召喚士ほどの地位があれば、公式文書の類は全て閲覧できる。


ビンビンが取り出したのは「マオ公爵の公式行動記録」だ。公爵がいつどこでどんな仕事をしたのかが細かく記されたもので、仕事ぶりを国王に報告するための文書だ。


(この資料は10年前からずっと、デュオ様が作成しています)


ビンビンはこの記録に多数の「改ざん」があることに気がついてしまった。


(どうしても誤魔化しきれない不審な移動が多数あります。

そして正しくマオ様がいただろう場所周辺での、石化の乱発です)


マオの不審な行動を庇うように文書改ざんをしたのは、デュオだ。


(もう一歩、決定的な物が欲しいところですが……デュオ様は、間違いなく石化魔王に加担しています)
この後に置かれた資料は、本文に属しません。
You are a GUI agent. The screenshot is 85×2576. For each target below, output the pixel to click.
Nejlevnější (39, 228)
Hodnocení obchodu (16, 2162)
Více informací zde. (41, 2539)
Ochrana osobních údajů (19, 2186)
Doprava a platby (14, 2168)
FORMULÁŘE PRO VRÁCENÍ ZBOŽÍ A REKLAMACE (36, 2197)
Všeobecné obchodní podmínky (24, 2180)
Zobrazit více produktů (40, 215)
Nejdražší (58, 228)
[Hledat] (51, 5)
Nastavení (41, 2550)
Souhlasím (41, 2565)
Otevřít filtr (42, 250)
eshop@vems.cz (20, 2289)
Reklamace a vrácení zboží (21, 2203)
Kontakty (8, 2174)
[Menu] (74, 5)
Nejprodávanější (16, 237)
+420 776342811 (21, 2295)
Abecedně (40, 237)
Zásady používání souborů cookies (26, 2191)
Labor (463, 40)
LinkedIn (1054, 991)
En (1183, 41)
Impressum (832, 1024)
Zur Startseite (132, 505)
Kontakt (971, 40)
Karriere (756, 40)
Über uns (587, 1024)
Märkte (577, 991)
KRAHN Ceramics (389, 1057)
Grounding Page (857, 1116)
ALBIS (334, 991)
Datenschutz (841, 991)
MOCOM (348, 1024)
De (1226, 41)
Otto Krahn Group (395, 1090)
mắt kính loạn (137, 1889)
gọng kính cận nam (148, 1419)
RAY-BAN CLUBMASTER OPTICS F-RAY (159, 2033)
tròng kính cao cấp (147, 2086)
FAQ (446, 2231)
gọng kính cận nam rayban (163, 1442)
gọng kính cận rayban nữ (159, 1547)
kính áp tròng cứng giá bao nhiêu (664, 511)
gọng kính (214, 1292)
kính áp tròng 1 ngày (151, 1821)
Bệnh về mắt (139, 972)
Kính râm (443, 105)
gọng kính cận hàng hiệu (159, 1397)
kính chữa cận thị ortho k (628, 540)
ビンビンはぐちゃぐちゃの資料室の中で、膝を抱えて頭を埋めた。


愛するデュオが、人間の裏切り者だった。


そんな真実を知ってしまった自分が憎らしく、知らないままの阿呆でいたかった。だがビンビンは、人間を守る召喚士だ。その責務に誇りがある。


(人間が滅ぶまで時間がありません。私が石化魔王を拘束なければいけません)


ビンビンは瓶底眼鏡を外したまま、凛々しい目をして立ち上がった。